La coltivazione - in perfetto stato di mantenimento, con arbusti alti tra i 70 centimetri ed il metro e mezzo – si trovava in una zona protetta interna al Parco Naturale, a oltre 1.200 metri di altezza sul livello del mare, ricavata in un’area particolarmente impervia e scoscesa, nascosta dalla fitta vegetazione boschiva e difficilmente raggiungibile anche a piedi.
Durante le operazioni, i militari hanno rilevato, inoltre, che vi era stato installato un ingegnoso e automatizzato impianto idrico di irrigazione: la “coltura” era infatti, innaffiata con un sistema “a goccia”, costituito da tubi di gomma in pvc lunghi circa 3 km, ed attrezzato con valvole di apertura e chiusura regolate da temporizzatori elettronici e di un serbatoio di raccolta dell’acqua.
Nelle immediate vicinanze, poi, era stato costruito anche un essiccatoio in legno, per svolgere agevolmente e direttamente sul posto le fasi successive di lavorazione della marijuana.

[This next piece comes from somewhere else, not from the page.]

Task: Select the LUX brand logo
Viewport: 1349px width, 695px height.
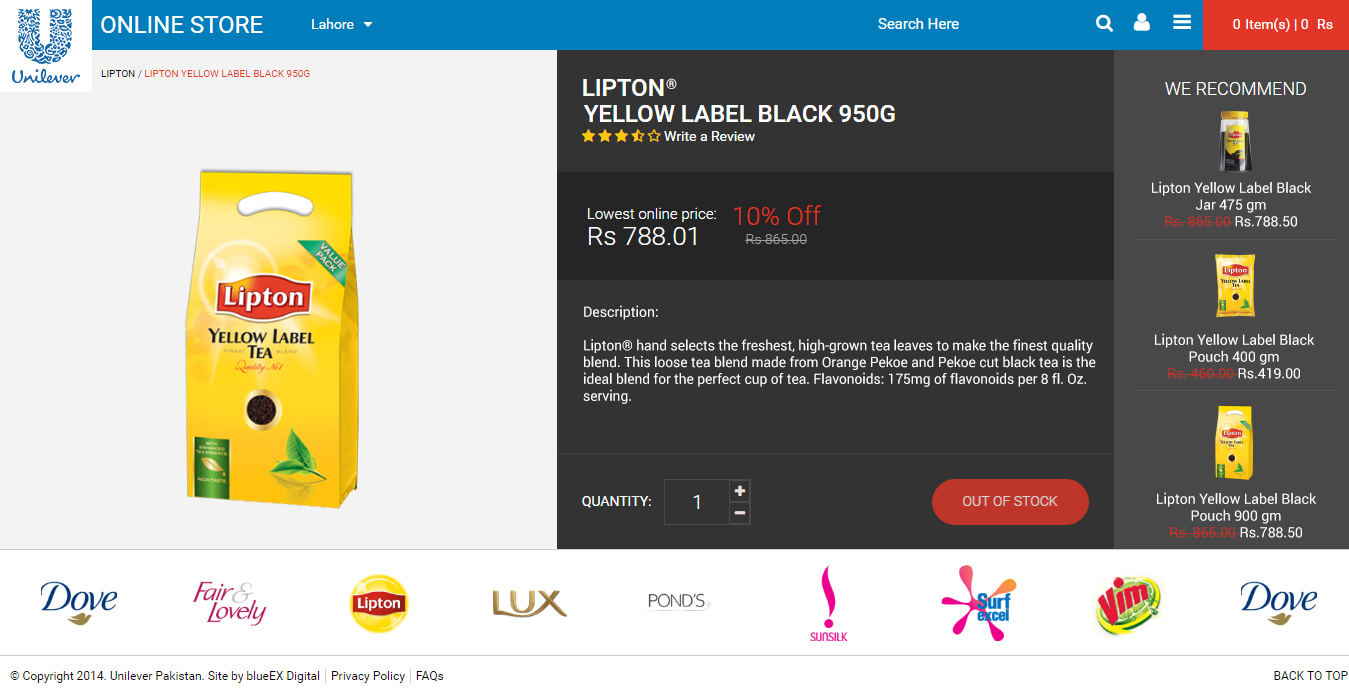Action: pyautogui.click(x=529, y=603)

Nei sentieri di accesso alla coltivazione, invece, oltre a diverso fertilizzante e ad attrezzi agricoli, sono state ritrovate ben due telecamere ad infrarossi con visori notturni e schede di memoria, nascoste allo scopo di monitorare eventuali movimenti sospetti nei pressi della piantagione. Oltre alla coltivazione anche tutta la strumentazione tecnica è stata immediatamente rimossa e sequestrata.
L’intervento de finanzieri, avvenuto proprio nella fase di maturazione vegetativa molto prossima alla successiva raccolta, ha così consentito di sottrarre alle lavorazioni numerose piante da cui si sarebbero potuti ricavare, potenzialmente, circa 350 chilogrammi di prodotto finito.
Un quantitativo di stupefacente che una volta sul mercato al dettaglio avrebbe potuto far ottenere ricavi notevoli alla criminalità organizzata.
Sono tutt’ora in corso le indagini per ricercare i responsabili, coordinate dalla Procura della Repubblica di Reggio Calabria, diretta da Giovanni Bombardieri.